O governador em exercício do Rio de Janeiro, Cláudio Castro, criou no começo desta semana um grupo de trabalho responsável pelo planejamento e implementação de um plano de vacinação contra a Covid-19 no estado, que pode ser divulgado até o fim da semana. Uma verba de R$ 600 milhões está disponível para compra de doses de vacina, seringas e outros insumos, como freezers especiais.

O governo estadual abriu uma licitação para a compra de 50 milhões de seringas e agulhas a serem usadas nas diferentes campanhas de vacinação. No momento, a vacinação no Rio começaria com as doses da Oxford/AstraZeneza em parceria com a Fiocruz (Fundação Oswaldo Cruz), mas está prevista a compra de um freezer com capacidade de refrigeração a -80 ºC para o Hospital Pedro Ernesto, na Zona Norte, o que pode indicar a intenção de aplicar doses da vacina da Pfizer, que precisa ser armazenada a -75 °C.

Na tarde de ontem (09), o ministro da saúde, Eduardo Pazuello, disse pela primeira vez que o uso emergencial do imunizante da Pfizer poderia começar no Brasil ainda em dezembro, dependendo de aprovação da Anvisa e da disponibilidade por parte da farmacêutica. O país tem um princípio de acordo para compra de 70 milhões de doses do produto.
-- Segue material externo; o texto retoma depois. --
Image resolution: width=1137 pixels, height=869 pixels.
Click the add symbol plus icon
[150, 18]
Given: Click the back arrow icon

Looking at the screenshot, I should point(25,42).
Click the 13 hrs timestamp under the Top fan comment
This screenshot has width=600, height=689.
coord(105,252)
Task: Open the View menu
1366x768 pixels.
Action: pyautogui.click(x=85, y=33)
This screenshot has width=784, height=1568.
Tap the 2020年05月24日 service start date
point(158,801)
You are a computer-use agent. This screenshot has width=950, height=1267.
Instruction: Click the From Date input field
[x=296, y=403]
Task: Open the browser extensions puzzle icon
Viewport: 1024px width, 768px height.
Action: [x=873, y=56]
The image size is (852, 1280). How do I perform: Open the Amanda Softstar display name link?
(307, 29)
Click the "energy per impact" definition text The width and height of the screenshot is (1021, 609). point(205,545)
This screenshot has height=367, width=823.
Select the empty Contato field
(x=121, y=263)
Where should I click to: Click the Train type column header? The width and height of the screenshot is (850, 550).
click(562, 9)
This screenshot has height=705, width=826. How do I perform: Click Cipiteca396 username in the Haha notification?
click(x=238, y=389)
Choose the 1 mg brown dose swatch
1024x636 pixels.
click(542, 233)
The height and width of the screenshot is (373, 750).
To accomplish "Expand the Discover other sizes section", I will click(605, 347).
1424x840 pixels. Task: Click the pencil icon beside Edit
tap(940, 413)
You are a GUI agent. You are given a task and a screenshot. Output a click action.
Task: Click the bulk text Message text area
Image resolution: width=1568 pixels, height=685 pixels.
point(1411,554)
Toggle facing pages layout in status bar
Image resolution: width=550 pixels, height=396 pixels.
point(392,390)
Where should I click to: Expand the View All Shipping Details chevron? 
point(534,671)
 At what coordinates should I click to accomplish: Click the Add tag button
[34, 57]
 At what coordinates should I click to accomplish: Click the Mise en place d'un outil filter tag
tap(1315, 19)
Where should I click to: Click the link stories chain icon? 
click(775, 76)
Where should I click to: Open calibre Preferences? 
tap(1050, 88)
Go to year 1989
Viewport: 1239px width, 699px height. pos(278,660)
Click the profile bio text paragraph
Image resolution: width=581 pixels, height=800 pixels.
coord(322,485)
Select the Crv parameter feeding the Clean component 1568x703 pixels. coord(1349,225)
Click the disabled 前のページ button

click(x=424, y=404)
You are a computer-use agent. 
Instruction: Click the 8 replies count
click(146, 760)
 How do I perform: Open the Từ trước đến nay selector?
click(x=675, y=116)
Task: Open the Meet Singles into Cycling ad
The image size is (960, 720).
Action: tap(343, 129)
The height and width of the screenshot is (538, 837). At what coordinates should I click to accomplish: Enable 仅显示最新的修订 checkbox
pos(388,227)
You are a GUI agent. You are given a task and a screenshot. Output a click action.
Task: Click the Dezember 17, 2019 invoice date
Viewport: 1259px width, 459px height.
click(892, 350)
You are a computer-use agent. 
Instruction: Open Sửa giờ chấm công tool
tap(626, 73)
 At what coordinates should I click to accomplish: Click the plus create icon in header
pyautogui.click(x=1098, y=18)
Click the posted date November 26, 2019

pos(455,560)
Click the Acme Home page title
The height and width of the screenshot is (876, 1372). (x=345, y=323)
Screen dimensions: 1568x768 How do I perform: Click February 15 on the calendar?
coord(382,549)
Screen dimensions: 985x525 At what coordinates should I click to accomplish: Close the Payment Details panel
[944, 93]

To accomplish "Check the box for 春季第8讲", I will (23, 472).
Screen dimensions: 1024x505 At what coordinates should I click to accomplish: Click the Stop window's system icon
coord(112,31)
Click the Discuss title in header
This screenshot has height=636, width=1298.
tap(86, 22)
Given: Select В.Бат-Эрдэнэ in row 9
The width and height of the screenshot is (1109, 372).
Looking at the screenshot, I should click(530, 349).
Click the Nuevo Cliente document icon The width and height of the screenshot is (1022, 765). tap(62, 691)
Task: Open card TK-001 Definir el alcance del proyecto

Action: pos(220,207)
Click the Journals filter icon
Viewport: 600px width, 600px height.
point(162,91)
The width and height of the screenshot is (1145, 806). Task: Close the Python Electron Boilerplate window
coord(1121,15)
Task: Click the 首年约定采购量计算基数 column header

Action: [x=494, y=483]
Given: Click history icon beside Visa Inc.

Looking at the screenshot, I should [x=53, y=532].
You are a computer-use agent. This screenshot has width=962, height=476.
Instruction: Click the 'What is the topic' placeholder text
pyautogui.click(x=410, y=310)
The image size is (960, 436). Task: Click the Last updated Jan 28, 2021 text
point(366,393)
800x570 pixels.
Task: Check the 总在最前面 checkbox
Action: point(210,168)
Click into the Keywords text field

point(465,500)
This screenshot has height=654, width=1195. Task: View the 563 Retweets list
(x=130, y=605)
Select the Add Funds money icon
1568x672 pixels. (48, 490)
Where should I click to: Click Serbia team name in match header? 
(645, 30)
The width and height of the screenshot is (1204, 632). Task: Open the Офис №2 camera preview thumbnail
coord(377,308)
Em entrevista exclusiva à Rádio Melodia na última terça-feira (08), o governador Cláudio Castro comentou a movimentação do Rio pela vacina:

“Nós estamos conversando com várias dessas, a primeira que for cadastrada e reconhecida pela Anvisa como de eficácia garantida, o Rio de Janeiro procurará imediatamente. Em primeiro lugar, a gente está junto com o Ministério da Saúde no plano nacional de vacinação, mas nós também estamos fazendo nossa parte. Se for demorar a compra do governo federal por ser uma compra muito grande - a gente sabe que às vezes uma compra muito grande tem uma logística de entrega complicada – o Rio de Janeiro, com esse recurso que sobrou do fim do ano - vai sobrar na casa de R$ 600 milhões – esse recurso está totalmente reservado para que a gente faça uma compra de vacina para, no mínimo, atender profissionais de saúde, idosos, e eu ainda quero botar os profissionais de educação na lista de prioridade.”